Peut-être est-ce parce que je ne me suis pas encore trouvé suffisamment seul, ou bien parce que ton impression est encore trop forte ? Je suis plein de toi. Mon linge sent ton odeur. Le souvenir de ta personne demi-nue, un flambeau à la main et m’embrassant dans le corridor, m’a poursuivi hier toute la journée à travers mes autres souvenirs, qui s’envolaient de tous les buissons de la route, au balancement de la diligence. Au chemin de fer j’ai trouvé Bouilhet. Nous avons déjeuné et dîné seuls à Croisset.
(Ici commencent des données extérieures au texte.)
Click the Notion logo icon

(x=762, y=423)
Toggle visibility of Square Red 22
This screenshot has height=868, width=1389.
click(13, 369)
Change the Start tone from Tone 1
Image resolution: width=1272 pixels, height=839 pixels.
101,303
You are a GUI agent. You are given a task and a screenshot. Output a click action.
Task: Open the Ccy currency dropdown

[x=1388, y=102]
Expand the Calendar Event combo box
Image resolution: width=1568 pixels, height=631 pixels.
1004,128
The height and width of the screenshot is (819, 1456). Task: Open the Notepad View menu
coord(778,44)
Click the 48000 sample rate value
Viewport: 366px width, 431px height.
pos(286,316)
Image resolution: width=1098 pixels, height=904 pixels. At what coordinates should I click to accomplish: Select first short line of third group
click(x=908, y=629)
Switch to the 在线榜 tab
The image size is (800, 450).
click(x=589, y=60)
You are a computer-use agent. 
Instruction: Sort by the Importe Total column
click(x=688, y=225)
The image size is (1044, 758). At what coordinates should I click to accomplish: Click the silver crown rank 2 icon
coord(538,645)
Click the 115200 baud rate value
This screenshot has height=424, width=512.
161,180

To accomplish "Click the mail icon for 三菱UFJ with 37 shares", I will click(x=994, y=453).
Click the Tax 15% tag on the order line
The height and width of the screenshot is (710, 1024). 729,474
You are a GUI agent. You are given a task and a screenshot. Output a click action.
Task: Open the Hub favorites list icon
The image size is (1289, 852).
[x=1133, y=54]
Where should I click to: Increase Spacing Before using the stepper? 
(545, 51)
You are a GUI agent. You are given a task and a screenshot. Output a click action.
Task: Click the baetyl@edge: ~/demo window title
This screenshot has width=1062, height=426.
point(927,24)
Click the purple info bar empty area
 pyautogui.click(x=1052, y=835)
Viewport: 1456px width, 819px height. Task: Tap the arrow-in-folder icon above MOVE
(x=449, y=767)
Nous nous sommes couchés de bonne heure ; je tombais de sommeil. Nous nous sommes quittés hier à 11 heures du matin. Qu’as-tu fait toute la journée pendant que je regardais les blés qu’on sciait, et la poussière et les arbres verts ? Comment s’est passée la journée du dimanche ? Je voudrais t’écrire une bonne et longue lettre, mais j’ai fort envie de dormir, quoiqu’il ne soit pas 10 heures. J’ai apporté ici quelques livres que je lirai peu, mes scénarios de la Bovary auxquels je travaillerai médiocrement. Je vais manger, fumer, bâiller au soleil, dormir surtout. J’ai parfois de grands besoins de sommeil pendant plusieurs jours, et j’aime mieux une jachère complète qu’un demi-labour.

Adieu, pauvre chère Muse, je pense beaucoup à toi et je t’embrasse. Mille baisers et tendresses.

Ton G.

Un de ces jours j’espère être plus prolixe. Ci-joint 100 francs.